Pichações que o tempo não apaga
O barranco foi o primeiro outdoor que conheci. O mais natural de todos os espaços. Já era ecológico, pois a tinta a cal da pintura não agredia a natureza e ainda corrigia a acidez do solo. Além do revezamento dos recicláveis políticos, os barrancos ostentavam mensagens comerciais. A mais emblemática, com certeza, foi a das Casas Pernambucanas. Era a dona dos barrancos de Norte a Sul em pontos estratégicos, preferencialmente em cortes lisos nas rochas. Publicidade pura com conotação de pichação em época de ditadura. Seguindo as Pernambucanas, a sua concorrente Buri também gastou muita cal. Mas a campanha mais emblemática foi a da gaúcha Vontobel, que instituiu o seu doce de leite Mu-Mu. Nos barrancos ou com suas plaquinhas na entrada das cidades anunciava: “Aqui tem Mu-Mu”.
Isso tudo lá pelos anos 1960, quando as distâncias eram as mesmas, mas as viagens ficavam bem mais longas. E, de tão raras, assumiam a condição de um evento. Junto aos efeitos especiais dos buracos, havia o realismo da poeira ou do barro. Vir de Erechim a Passo Fundo era um acontecimento. A piazada tinha muitos detalhes para contar sobre o novo ônibus da Unetral, uma carroceria Pullman da Eliziário, ou da nova rodoviária de Passo Fundo na Vila Rodrigues. É claro que tudo aquilo que encontrávamos na cidade propiciaria muitos causos, quando não casos cabulosos. Mas a viagem, literalmente, era uma viagem. Nessa realidade infanto-juvenil, sonhada sobre as rodas de um chassis Scania, a paisagem sempre causava um deslumbre. Quando não inquietante.

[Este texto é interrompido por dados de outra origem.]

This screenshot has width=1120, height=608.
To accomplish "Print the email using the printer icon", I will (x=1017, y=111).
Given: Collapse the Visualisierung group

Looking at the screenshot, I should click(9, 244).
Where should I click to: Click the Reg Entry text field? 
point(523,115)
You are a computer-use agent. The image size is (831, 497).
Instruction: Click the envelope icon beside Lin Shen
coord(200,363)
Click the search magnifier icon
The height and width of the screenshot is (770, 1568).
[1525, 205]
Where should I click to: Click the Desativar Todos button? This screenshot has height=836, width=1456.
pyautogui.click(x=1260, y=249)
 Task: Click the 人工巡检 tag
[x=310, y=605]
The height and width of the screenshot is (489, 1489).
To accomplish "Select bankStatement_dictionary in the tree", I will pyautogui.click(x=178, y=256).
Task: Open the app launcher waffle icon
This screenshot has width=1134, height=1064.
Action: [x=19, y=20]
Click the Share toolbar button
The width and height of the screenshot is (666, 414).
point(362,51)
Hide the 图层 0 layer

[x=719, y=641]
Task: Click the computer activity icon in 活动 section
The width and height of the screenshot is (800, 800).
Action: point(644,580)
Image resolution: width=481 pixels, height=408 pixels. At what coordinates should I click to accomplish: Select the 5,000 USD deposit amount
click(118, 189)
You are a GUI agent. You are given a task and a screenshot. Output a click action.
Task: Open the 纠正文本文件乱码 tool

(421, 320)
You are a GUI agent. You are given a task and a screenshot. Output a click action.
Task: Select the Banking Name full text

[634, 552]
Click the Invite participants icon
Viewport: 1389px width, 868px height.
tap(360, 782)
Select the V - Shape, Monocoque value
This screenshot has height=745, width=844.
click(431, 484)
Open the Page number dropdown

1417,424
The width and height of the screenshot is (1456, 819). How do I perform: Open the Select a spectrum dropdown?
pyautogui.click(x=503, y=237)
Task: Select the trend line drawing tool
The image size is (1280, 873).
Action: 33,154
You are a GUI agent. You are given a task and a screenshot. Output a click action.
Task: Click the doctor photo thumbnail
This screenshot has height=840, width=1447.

Até cotávamos quantas vezes a gente passava por um barranco das Pernambucanas.
Já havia algumas plaquinhas de beira de estrada, que hoje seriam filhotes de outdoors. Basicamente anunciavam algo bem próximo, como uma borracharia ou posto de combustíveis. O outdoor artesanal era menor ainda, geralmente nos portões das propriedades rurais, escrito a carvão, anunciava mel, milho-verde, bergamota, salame, queijo, galinha, ovos e tantas outras maravilhas daquilo que chamávamos de colônia. Mas, na volta, o mais importante mesmo era saber quantos barrancos das Pernambucanas contou na viagem. Ou, com ar de superioridade, falar sobre a surpreendente constatação de que em Passo Fundo também havia Mu-Mu.
Asfalto ou Garcia?
Com cortes enormes para o leito da estrada, a Transbrasiliana era um convite à pichação. Sem asfalto via Getúlio Vargas, servia como uma espécie de voo direto entre Passo Fundo e Erechim. Naquela época, a promessa de asfaltamento já era uma piada. Desde então, foi utilizada para exemplificar o inacreditável. Somente alguns anos depois, ganhou a companhia de outra máxima do impossível, aquela de quando o Sargento Garcia prender o Zorro.
Mas, anedotário de lado, lá pelos anos 1980, quando um ataque de crateras lunáticas atingiu o asfalto entre Passo Fundo e Sertão, a descamisada Transbrasiliana se transformou na melhor opção. E ainda é. Pena que esse trechinho virou piada. E, agora, entre o asfalto e o Garcia, você aposta em quem? Eu até acredito na destreza do Garcia, pois o tempo passou, o Zorro já não é mais o mesmo e até pode dar bobeira...
Apertem a descarga
É insuportável a barulheira que as motos andam fazendo pelas ruas de Passo Fundo. E não me venham com aquela desculpa esfarrapada de que a descarga estragou há pouco. Estão usando escapamentos “esportivos”! Ora, então sabem muito bem que estão fazendo barulho. Isso, é claro, se ainda não estiverem surdos. Mas, ao que parece, isso já virou rotina. Mudaram as leis do trânsito? Não existe mais a Lei do Silêncio? Alteraram as limitações de ruído ambiental? Ou os motoqueiros já gozariam de algum tipo de “novas prerrogativas”?
Ponto fixo?
Mesmo após a ação da fiscalização, persistem privilégios naquele trechinho da Área Azul na Avenida Brasil. Se o limite de permanência é de duas horas, por que há carros que ficam cinco ou seis horas no mesmo lugar?
Trilha Sonora
Saxofone. Um sax para ouvir com fones. Isso não é um trocadilho. É um convite.